Lithium-ion batteries have become standard in mobile phones and laptop computers. Packs needed for Toyota's plug-in hybrids will come from an assembly line the automaker will open at its Panasonic EV joint venture in Japan, run with Matsushita Electric Industrial Co.

Panasonic EV is the world's largest supplier of nickel- metal battery packs for Toyota's Prius, the best-selling gasoline-electric vehicle, and other hybrids.

Automakers have said lithium-ion batteries that hold as much as twice the power of nickel-metal versions, are needed for autos that run almost entirely on electricity, consume little or no gasoline and can be recharged at household outlets.

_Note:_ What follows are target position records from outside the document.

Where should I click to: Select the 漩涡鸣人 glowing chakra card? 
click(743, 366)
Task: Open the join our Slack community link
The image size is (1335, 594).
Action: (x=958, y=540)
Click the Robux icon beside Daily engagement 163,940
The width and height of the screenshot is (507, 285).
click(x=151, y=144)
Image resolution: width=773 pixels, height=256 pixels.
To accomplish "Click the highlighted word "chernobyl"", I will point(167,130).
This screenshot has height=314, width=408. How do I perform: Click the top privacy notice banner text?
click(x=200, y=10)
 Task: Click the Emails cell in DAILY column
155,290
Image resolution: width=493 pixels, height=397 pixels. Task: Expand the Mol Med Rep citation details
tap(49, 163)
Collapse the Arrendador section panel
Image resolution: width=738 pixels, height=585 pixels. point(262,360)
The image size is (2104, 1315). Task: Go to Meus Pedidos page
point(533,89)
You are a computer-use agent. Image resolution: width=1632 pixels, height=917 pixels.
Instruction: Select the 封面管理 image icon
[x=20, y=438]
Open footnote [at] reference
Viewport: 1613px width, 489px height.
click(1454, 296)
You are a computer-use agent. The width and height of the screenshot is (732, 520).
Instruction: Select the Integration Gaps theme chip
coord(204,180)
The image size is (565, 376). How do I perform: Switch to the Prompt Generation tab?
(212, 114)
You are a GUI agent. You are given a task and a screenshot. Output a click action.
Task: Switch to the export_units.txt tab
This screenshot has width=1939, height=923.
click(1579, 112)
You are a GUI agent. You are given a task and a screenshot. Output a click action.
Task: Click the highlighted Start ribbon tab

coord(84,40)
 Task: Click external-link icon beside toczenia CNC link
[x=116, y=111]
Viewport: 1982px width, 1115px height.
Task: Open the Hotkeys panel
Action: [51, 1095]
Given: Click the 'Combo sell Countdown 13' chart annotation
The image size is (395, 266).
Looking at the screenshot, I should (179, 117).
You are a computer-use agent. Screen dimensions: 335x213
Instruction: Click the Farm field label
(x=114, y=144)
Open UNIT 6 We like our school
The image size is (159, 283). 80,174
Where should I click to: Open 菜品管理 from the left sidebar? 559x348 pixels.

Lithium-ion batteries aren't currently available in large quantities, cost more and are harder to produce than nickel- metal batteries, and can burn if they overheat.

``The challenge for commercializing lithium batteries for plug-in hybrids is manufacturing,'' said Menahem Anderman, president of industry consultant Advanced Automotive Batteries, in Oregon House, California.

``You combine Toyota's experience with nickel metal, the lithium expertise for Panasonic and lithium research from Toyota, definitely they are the strongest player,'' said Anderman, whose research is bought by all major carmakers and who consults with the U.S. and Japanese governments on battery developments.

Johnson Controls Inc. said today at the Detroit show that it may have lithium-ion batteries for plug-in hybrids available by 2010 and that that it's trying to produce the power sources for vehicles such as GM's Volt. Johnson Controls, based in Milwaukee, is the world's largest maker of auto batteries.